In the American book and 2014 film Still Alice, the disease is Alzheimer’s, and the suffering patient, married to a scientist husband, waits too long to take her life. In Amour, a 2012 French film directed by Austrian director Michael Haneke, a uxorious husband winds up killing his suffering wife. These four are depicted as complex, highly educated and upper middle-class people. Alice is a linguistic professor married to a biologist; the elderly couple are music teachers. They are also highly articulate. The husband and wife in Australian playwright Tom Holloway’s And No More Shall We Part are presented as none of these things.
We don’t learn much biographical detail about Don and Pam in this 70-minute two-hander, apart from the fact that they are middle-aged and have three grown children. What we learn about are the wrenching psychological dynamics of this decision on a long-married couple.
As the play opens, Pam is lying in a single bed reminiscing about a long-ago family camping trip. She appears cheerful, in control, absorbed in a nostalgic reconstruction of the past. He seems anxious, miserable, focused on this wife: “How do you feel.. Are you feeling anything yet…Nothing’s happening…something should be happening.”
We become, along with Don, witness to a planned suicide, as becomes clear in the second scene. Pam returns from a medical appointment to announce that she has decided to refuse further treatment for her illness. Her husband rages against her decision as well as against her doctor. He demands that they try to do everything medically possible to treat her illness. She refuses. She wants to die on her own terms.
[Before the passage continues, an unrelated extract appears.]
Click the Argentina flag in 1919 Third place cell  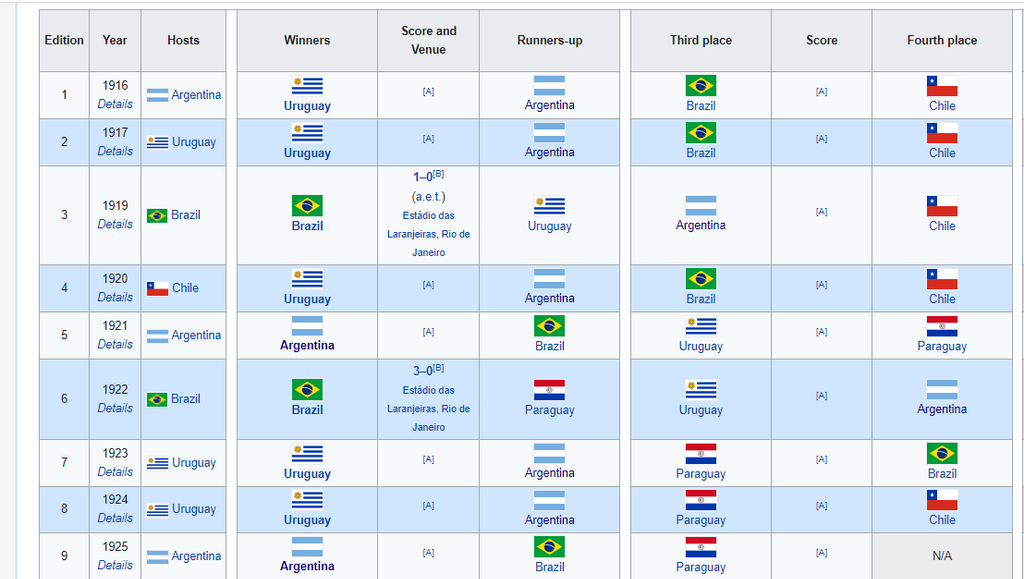pyautogui.click(x=700, y=206)
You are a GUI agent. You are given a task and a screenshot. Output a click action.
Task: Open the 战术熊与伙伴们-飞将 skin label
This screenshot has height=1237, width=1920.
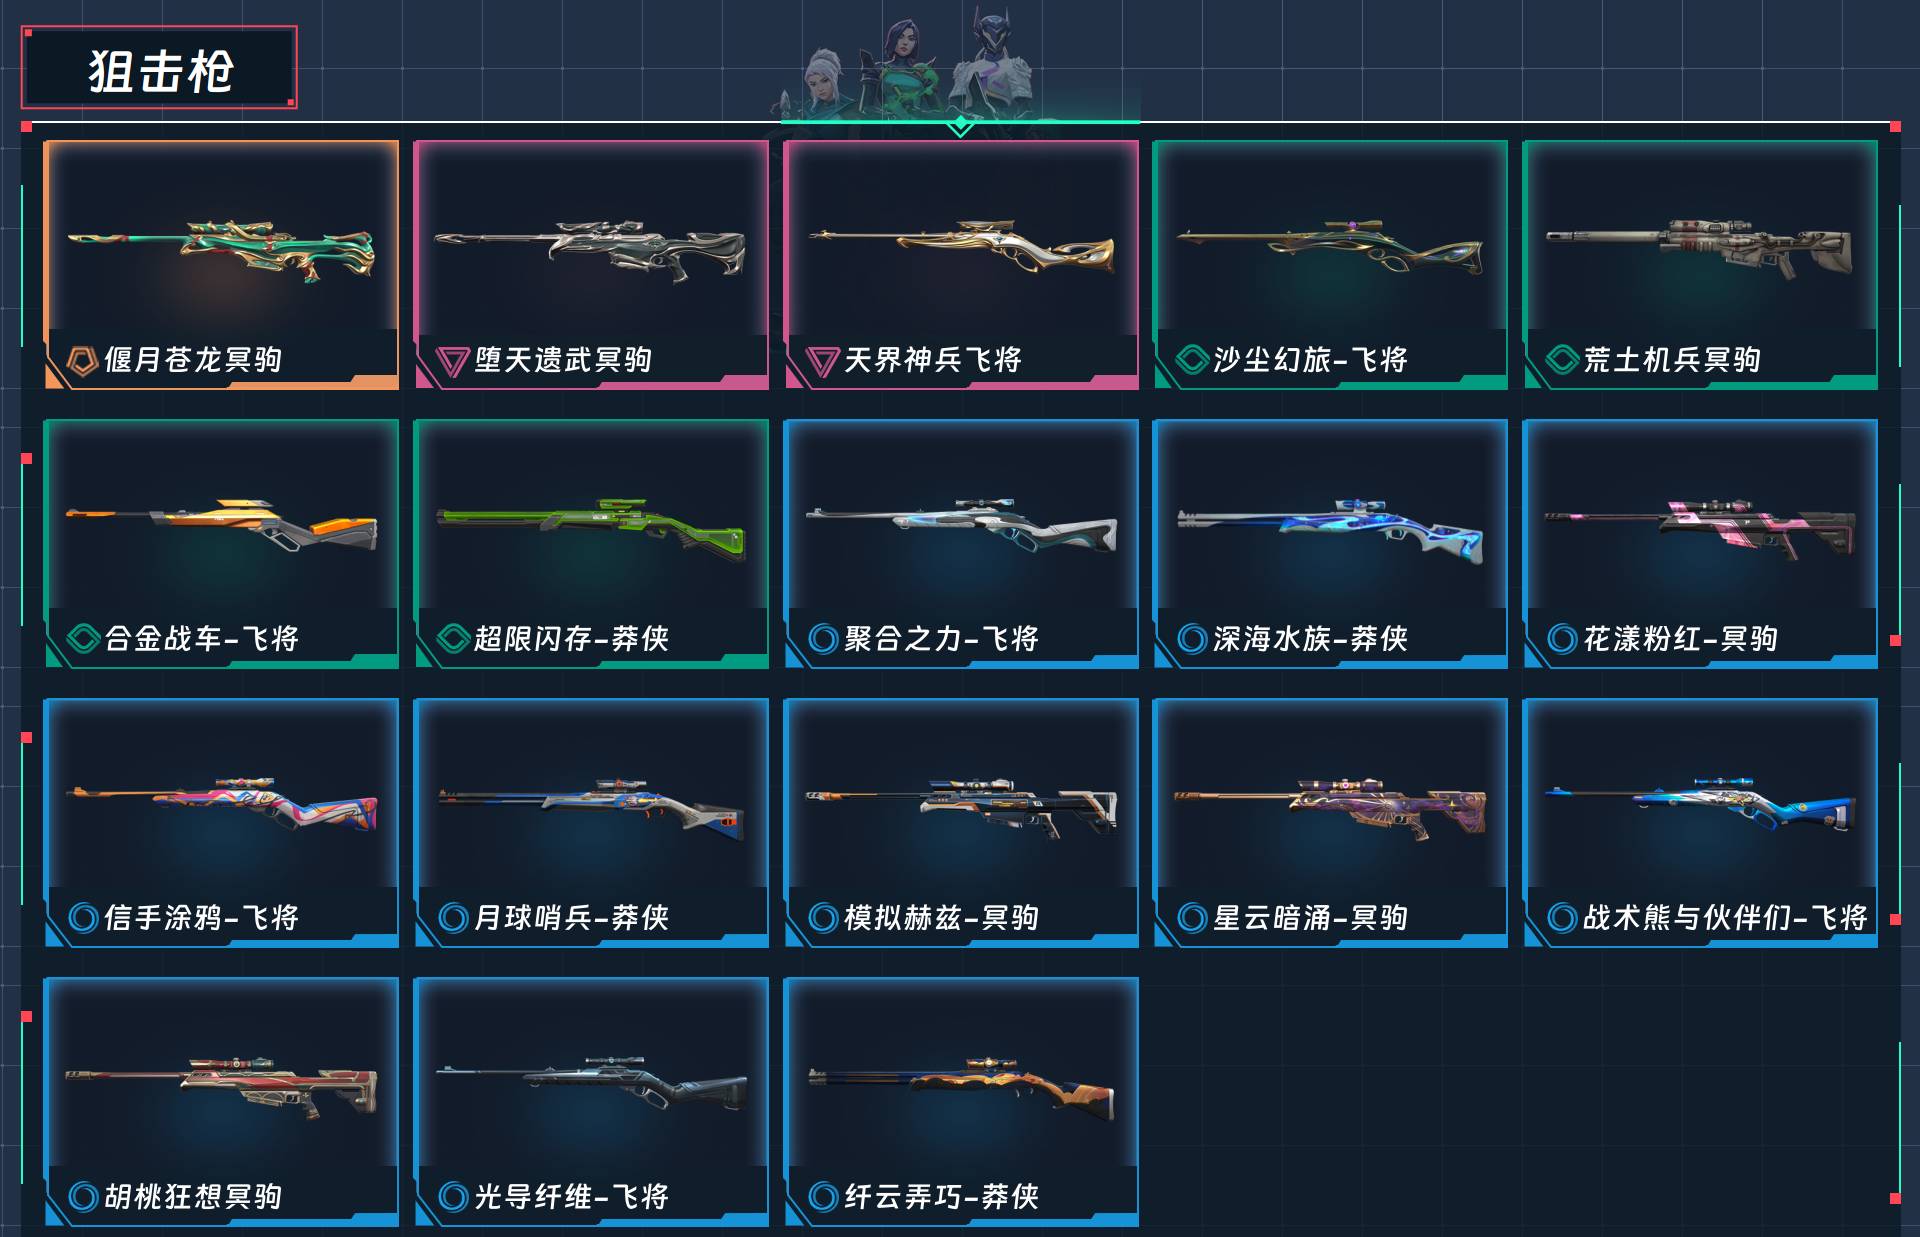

And No More Shall We Part might be called “scenes from a marriage when one spouse has decided to die.” The pared-down script is, in director Anne Kauffman’s production, complemented by a pared-down, multi-room set by designer Rachel Hauck and adeptly lit by Matt Frey: a plain, almost drab dining area with a kitchen at its back; a bedroom with a single bed; a slice of living room with an upright piano visible.
This is a grim 70 minutes of theater, a no-frills look at the dynamics of a struggle about life and death, a study of marriage and abandonment between two people who are portrayed as having few resources or interests beyond the radio and the daily crossword puzzle and perhaps their children. Other relations, friends, jobs, and life-enhancing hobbies other than camping go unmentioned.
Kauffman has cast two brilliant actors in her production. I found myself unable to take my eyes off Alfred Molina, who portrays the sympathetic, straightforward, loving, doubting, terrified-of-being-abandoned Don. He brings a warmth to his character that helps infuse emotion into his often dispassionate, self-contained lines. Jane Kaczmarek has the more complicated and less sympathetic (at least in this production) role of the partner who chooses the illegal (in Australia) path of obtaining illicit drugs and ending her own life in the presence of her husband. She portrays Pam as determined and rational, bordering on the dissociated at times. The conflict between the two characters is all too real and never less than compelling.
And No More Shall We Part bears the burden of having to compete with newspaper accounts and documentaries by actual suicides, who have faced the same situation as Pam and have left detailed narratives behind. While providing a vehicle for accomplished performances, this drama from down under does not tell us or make us feel much that we do not already, regrettably, do.
Helen Epstein reviews for The Arts Fuse and is the author of eight books, all available at Plunkett Lake Press.